*Selected excerpt*.

______

2. Pedestrian access throughout the project – Scoping of the project should include guidelines for designs to facilitate pedestrian travel through the project and into surrounding neighborhoods.

3. Air rights development – Intensive use of the air rights above the rail yards and the Turnpike can be foreseen as part of any long-range plan. Ramps and access roads, the mainline of the Turnpike and the commuter rail yards should be designed to accommodate development of the air rights.

4. Land uses in the newly available land – The needs of the community and adjacent institutions should guide development, rather than the needs of traffic to and from the Turnpike. Traffic needs should not limit the explorations of the potential uses of the land.

5. Affordable housing for residents of Allston – Housing goals should be outlined early to permit inclusion in all aspects of the study.

6. Minimize the impacts of regional traffic on neighborhood streets – The alignment and connections of turnpike on and off-ramps should be designed to minimize cut through traffic and to protect the integrity of residential areas.

______

*Given information*.
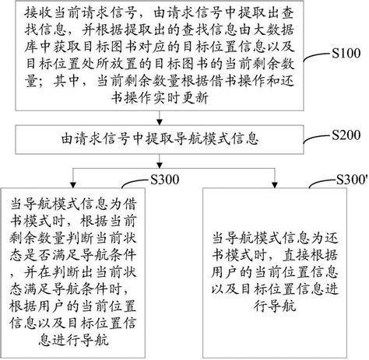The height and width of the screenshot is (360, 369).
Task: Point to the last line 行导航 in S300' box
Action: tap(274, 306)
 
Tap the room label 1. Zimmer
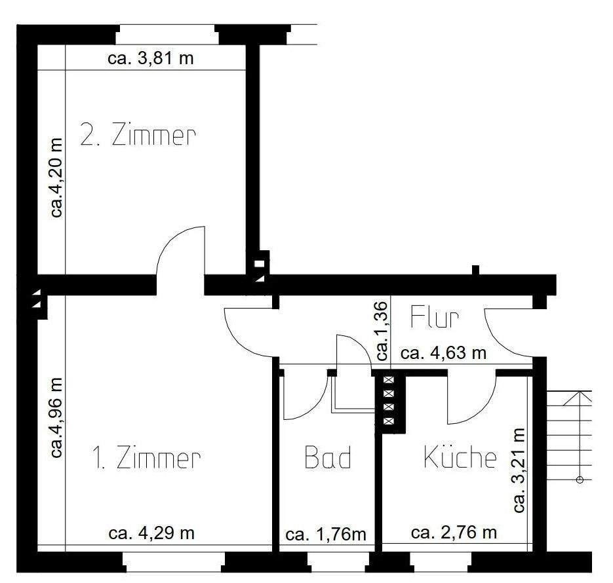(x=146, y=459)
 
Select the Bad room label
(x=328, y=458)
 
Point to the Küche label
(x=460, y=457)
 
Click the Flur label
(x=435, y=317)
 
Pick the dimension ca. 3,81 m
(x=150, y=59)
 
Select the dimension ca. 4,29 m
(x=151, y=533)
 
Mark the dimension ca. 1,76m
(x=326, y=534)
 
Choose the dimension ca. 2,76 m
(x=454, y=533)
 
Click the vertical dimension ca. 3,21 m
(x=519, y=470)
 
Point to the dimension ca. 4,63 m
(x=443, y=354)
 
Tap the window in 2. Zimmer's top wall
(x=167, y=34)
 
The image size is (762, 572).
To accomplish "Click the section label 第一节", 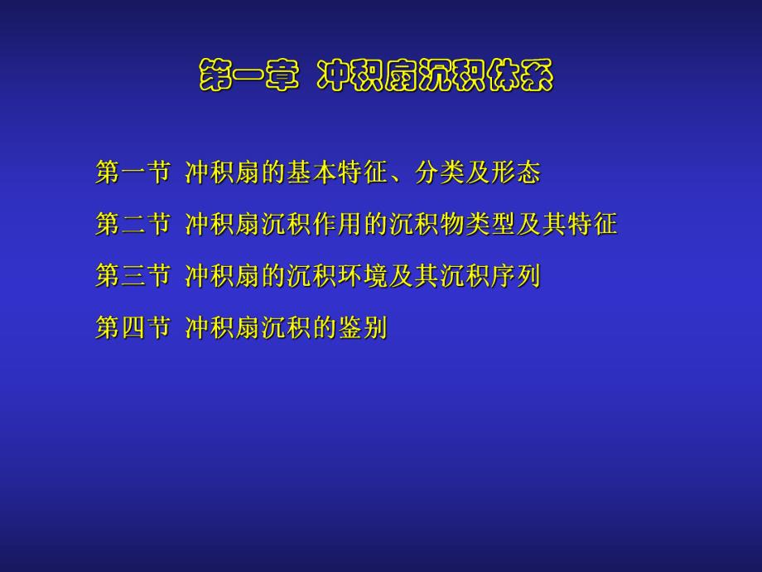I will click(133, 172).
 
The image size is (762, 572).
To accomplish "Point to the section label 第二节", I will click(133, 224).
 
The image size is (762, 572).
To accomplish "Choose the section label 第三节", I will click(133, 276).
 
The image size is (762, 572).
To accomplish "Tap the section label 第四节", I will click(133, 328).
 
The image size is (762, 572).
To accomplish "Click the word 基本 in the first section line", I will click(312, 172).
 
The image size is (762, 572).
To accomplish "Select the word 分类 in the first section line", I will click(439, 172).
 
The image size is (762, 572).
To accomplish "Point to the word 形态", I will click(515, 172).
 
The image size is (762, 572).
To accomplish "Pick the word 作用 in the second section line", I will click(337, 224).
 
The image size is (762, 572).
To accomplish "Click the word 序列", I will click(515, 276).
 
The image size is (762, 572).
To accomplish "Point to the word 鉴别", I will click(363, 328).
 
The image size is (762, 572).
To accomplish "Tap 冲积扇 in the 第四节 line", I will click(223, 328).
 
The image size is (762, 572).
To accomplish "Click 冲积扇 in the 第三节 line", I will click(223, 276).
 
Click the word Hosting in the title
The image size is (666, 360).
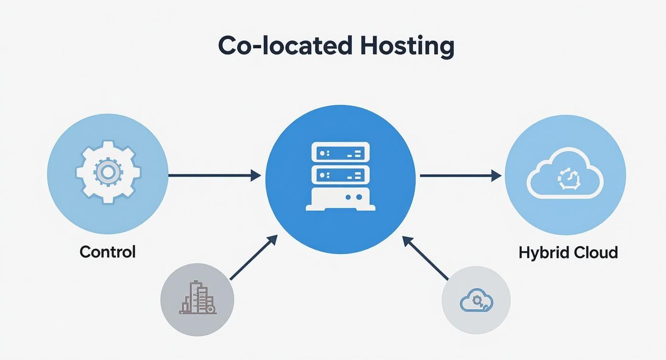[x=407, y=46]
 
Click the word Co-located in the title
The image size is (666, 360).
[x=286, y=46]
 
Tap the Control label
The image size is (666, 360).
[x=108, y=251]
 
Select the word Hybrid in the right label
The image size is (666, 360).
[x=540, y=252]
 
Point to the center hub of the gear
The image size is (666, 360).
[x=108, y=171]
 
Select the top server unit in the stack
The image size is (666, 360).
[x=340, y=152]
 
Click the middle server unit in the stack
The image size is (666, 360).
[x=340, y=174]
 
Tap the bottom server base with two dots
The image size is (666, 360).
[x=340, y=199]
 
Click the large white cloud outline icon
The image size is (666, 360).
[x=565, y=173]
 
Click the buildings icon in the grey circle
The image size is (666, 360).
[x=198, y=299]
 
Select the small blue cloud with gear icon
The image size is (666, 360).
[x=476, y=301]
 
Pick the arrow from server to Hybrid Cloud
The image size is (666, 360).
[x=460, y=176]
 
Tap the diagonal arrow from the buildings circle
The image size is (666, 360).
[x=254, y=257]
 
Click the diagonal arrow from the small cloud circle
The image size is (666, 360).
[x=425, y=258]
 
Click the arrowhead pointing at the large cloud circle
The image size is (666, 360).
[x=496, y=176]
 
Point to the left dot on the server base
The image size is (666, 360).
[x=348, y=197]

______

*Given instruction A*.
Print the passage from the Allston project scoping guidelines above between "3. Air rights" and "the air rights.", inclusive.
*Given instruction B*.
Continue the Allston project scoping guidelines from the point where they stop.

*Right answer A*.
3. Air rights development – Intensive use of the air rights above the rail yards and the Turnpike can be foreseen as part of any long-range plan. Ramps and access roads, the mainline of the Turnpike and the commuter rail yards should be designed to accommodate development of the air rights.

*Right answer B*.
7. Rail Yards – The design for reconstruction of the rail yards should minimize the number of required tracks (possibly looking at other locations to provide some of the necessary rail yards) and provide footprints for the supporting columns that enable air rights development above them.

8. Commuter rail station – The design of a new West Station should be advanced to a point where its location and likely dimensions are known, to allow for planning its access to proceed as part of this project. Station access should be provided for both sides of the rail tracks between North Allston and Commonwealth Avenue.

9. Reconnecting Packard’s Corner area and North Allston – An impenetrable wall of rail tracks and the Turnpike will separate the two parts of this neighborhood forever, unless provision for crossing is planned from the beginning, either with air rights or with bridges, or both.

10. Transit access – Bus, commuter rail and other modes of public transportation should be considered as part of the overall design at a very early date.

11. Turnpike main line – The lanes in the new portion of the Turnpike between Agganis Way and Cambridge St. should be separated sufficiently to allow for the construction of supporting columns for new uses on air rights above the Turnpike.

12. Turnpike access ramps – Access ramps should be designed in spare and efficient ways that afford the maximum use of the land for non-transportation purposes. Short tunnels should not be excluded from consideration.

13. Storrow Drive Alignment – A long-range plan for the area should include relocation of a portion of Soldiers Field Road away from the river. All access to and from the Turnpike and Cambridge Street should take this into consideration and not preclude potential options for connections.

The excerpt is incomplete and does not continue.